READING TEXT:

Sunday, April 2, 2017

Entry 7: Opening

2 April 2017, early afternoon
Mid-fifties, partly sunny, slight breeze

With the ground still damp and grass glossed by dew, I return to Nannette's bench in Mellon Park, where I find the daffodils spanning up towards my feet. Since I was last here, they've quadrupled, if not more, their range on the west-facing slope. Some shoots droop wilted tips, while others look as if they'd just poked through the wet earth that morning. Pale yellow and bright yellow flowers glow against the blue sky half-smeared by clouds. Patches of hollow-stemmed chives fill the gaps between shoots of daffodils; I pinch of a blade and let the sharp smell take me back to childhood summers picking and chopping chives from the yard for dinner of baked potatoes.

A songbird behind me chips out his song, persistent and forceful like someone blowing too hard on a whistle. I crane my neck but can't ketch a glimpse of him; his voice hops along the still-bare branches of the trees. The trees downslope, however, have popped out white buds of flowers like blots and dabs on a painting, and I wish I had brought my tree guide to identify the budding trees.

The sun blares out from behind a cloud and I squint, alternating open eyes as I scribble words onto the page. Today the sky seems bigger, the horizon less crowded by low overcast, and I relish in it, that taste of an endless horizon. Why today? I wonder. The city's canopy remains bare, thousands of branches crisscrossing and layering to a tattered hem of horizon, and there have been blue, open skies before. Maybe, I think, it's an internal projection of landscape. Try as I might I find my internal and external topographies meddling and crossing each other, gray skies shadowing my mind, stress pulling wind hard against my face. It's hardly a one-way street; if anything, there are multiple lanes and wailing horns.

PROBLEM:
Update the journal entry between "Sunday, April 2, 2017" and "of baked potatoes.", inclusive, so that "tulips" replaces every instance of "daffodils" and everything else stays the same.

MATERIAL:
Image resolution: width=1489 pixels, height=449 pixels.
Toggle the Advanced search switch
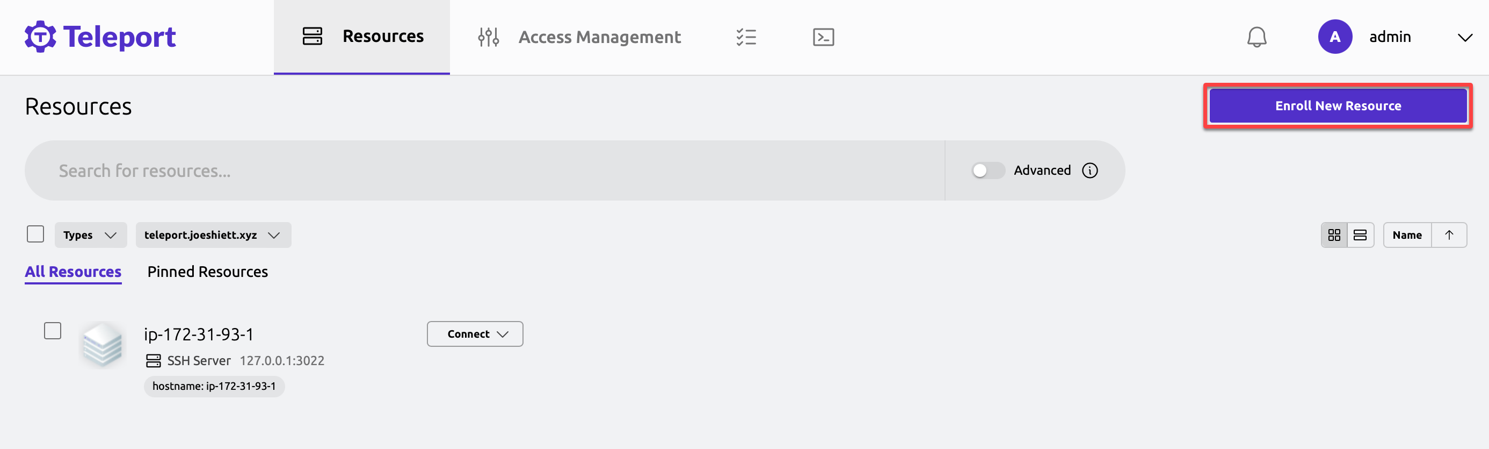pos(988,171)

RESPONSE BELOW:
Sunday, April 2, 2017

Entry 7: Opening

2 April 2017, early afternoon
Mid-fifties, partly sunny, slight breeze

With the ground still damp and grass glossed by dew, I return to Nannette's bench in Mellon Park, where I find the tulips spanning up towards my feet. Since I was last here, they've quadrupled, if not more, their range on the west-facing slope. Some shoots droop wilted tips, while others look as if they'd just poked through the wet earth that morning. Pale yellow and bright yellow flowers glow against the blue sky half-smeared by clouds. Patches of hollow-stemmed chives fill the gaps between shoots of tulips; I pinch of a blade and let the sharp smell take me back to childhood summers picking and chopping chives from the yard for dinner of baked potatoes.